5) Back to the concept of eliciting behavior change, what do you believe are the most important elements to get right to accomplish this goal (either through loyalty program design or more broadly through general strategy)?
You don’t want to diminish intrinsic value or you’re going to have unintended consequences as a result, but I think if you can – in a frictionless way – incentivize the boring, repetitive pieces of the tasks that need to be done to eventually reach your end goal, then that is what’s going to drive your success.
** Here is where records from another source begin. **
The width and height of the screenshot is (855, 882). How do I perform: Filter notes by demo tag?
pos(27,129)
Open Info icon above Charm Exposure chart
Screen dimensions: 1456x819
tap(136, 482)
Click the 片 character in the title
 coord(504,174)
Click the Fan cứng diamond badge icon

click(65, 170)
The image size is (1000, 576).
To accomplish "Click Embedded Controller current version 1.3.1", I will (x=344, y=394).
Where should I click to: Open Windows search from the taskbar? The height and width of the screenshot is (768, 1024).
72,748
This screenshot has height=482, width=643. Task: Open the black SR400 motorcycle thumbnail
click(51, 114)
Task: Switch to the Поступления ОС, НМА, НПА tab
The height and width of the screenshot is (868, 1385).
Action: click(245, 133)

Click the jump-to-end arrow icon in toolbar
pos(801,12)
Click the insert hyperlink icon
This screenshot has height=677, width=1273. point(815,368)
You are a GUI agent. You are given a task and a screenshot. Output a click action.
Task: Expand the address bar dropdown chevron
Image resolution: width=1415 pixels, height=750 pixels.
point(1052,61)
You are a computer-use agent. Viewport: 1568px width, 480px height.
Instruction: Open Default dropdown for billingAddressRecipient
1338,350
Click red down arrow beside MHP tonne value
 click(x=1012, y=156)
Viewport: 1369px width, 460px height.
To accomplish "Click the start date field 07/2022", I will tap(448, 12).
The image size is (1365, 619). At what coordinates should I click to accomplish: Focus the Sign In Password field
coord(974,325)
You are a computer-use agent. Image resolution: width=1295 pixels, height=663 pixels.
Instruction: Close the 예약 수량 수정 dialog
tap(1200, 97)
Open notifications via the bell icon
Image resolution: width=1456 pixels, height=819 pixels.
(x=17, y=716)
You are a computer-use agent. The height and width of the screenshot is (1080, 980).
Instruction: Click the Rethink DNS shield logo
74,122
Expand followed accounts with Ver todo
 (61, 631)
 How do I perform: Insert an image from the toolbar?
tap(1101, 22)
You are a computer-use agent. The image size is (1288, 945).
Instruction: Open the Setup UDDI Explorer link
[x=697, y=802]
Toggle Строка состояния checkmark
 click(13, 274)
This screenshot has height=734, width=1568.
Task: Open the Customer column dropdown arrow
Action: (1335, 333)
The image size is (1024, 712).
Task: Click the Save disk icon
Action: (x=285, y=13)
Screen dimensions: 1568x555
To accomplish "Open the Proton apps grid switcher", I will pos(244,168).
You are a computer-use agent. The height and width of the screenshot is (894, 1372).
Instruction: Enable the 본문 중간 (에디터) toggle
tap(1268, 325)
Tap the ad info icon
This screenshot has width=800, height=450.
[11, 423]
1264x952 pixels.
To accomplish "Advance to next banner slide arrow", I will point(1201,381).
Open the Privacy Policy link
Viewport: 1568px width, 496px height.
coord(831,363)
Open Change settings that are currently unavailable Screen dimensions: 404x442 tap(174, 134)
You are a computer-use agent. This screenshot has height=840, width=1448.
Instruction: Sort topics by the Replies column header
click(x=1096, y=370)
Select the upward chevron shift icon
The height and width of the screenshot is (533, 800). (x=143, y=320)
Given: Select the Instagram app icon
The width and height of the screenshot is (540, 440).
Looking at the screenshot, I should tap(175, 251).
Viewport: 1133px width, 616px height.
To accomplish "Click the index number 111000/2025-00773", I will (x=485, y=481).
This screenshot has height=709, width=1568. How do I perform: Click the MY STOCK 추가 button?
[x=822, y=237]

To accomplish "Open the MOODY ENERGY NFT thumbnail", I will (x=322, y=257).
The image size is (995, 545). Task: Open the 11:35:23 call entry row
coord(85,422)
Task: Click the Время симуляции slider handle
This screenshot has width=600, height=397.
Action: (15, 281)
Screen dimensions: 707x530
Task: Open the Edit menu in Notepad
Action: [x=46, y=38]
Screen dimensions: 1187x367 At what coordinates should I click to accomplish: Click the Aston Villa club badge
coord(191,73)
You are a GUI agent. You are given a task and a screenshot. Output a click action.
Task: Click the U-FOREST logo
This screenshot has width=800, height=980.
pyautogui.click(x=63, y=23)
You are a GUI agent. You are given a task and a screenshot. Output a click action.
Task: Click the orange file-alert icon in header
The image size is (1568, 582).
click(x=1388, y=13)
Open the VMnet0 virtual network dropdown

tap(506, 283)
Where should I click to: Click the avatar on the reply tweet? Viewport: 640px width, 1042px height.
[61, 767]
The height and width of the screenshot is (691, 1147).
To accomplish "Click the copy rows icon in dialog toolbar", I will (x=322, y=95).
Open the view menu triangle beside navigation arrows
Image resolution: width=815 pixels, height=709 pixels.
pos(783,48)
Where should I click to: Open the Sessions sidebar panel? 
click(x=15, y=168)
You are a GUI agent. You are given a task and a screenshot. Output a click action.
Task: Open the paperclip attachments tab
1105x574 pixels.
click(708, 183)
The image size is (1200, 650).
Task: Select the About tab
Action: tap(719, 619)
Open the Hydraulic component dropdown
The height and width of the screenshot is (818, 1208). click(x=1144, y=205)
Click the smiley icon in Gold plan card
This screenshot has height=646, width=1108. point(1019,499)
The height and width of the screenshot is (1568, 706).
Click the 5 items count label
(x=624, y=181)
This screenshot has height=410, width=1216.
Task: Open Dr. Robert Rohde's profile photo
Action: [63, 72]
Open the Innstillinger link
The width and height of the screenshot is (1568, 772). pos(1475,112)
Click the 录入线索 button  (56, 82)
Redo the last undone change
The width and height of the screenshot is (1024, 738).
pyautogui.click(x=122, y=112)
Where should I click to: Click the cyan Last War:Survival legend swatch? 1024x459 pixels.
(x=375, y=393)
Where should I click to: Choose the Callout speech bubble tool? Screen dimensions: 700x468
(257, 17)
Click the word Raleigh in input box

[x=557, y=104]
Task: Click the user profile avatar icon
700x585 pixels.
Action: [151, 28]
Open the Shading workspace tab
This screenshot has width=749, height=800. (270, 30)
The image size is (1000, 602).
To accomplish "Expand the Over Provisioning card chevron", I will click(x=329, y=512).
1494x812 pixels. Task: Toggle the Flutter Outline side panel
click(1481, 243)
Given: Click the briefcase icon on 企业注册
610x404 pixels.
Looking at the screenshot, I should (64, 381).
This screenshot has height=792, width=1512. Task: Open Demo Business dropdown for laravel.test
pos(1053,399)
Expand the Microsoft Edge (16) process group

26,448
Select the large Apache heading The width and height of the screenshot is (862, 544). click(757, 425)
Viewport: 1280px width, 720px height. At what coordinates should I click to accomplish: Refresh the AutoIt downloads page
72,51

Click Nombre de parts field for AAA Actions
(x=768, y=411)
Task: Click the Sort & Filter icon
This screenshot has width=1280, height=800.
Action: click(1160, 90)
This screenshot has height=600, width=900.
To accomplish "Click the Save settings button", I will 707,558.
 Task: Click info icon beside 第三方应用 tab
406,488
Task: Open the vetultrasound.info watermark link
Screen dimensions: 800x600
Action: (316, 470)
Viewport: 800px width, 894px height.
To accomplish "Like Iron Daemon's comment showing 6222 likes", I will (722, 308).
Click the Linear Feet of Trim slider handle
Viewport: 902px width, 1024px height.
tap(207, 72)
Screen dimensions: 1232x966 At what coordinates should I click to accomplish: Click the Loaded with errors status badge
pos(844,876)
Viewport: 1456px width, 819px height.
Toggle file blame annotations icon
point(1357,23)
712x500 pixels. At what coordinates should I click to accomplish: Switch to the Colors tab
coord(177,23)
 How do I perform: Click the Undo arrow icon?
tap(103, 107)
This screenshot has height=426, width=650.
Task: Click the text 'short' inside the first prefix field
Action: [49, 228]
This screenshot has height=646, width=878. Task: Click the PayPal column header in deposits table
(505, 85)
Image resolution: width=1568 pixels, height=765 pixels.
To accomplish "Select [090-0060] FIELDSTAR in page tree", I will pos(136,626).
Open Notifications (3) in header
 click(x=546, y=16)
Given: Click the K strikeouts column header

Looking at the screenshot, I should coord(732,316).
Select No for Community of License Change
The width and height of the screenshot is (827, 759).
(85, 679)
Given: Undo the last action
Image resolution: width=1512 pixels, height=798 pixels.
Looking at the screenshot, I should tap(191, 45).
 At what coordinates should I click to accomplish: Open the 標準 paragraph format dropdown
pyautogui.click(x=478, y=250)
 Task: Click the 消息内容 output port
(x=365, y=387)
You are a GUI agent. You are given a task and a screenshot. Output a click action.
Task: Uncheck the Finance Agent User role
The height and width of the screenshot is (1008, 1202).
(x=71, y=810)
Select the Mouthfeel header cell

Take what we have done, as an example, checking into the gym is a near frictionless task for most members and it’s also very repetitive, but we know if we can reward people for that, and get them into the gym, then let them have creativity for what they do in the gym (run on the treadmill, lift weights, etc.) do not remove that autonomy from their experience, because now they’re at least more likely to get there and to enjoy the fruits of that creative experience at the gym …I mean that’s how you can drive it. Focus on making the boring parts more exciting and rewarding… these are the variants to success. Also, show them their progress. That’s one of the things we do, users don’t have to open an app to check how they’re doing. Instead they can just get a very short email that tells them, or it could be a push notification on their phone. We offer various frictionless ways (of the user’s choosing) to show them they’re making progress towards their goal. Lastly, be careful not to foster short term thinking. When thinking about your rewards program make sure it’s going to be valuable to your customers, not just for the new customer but that the program is still going to be interesting for the loyal customer down the road. Otherwise its usefulness is going to lose value very quickly at the risk of your investment.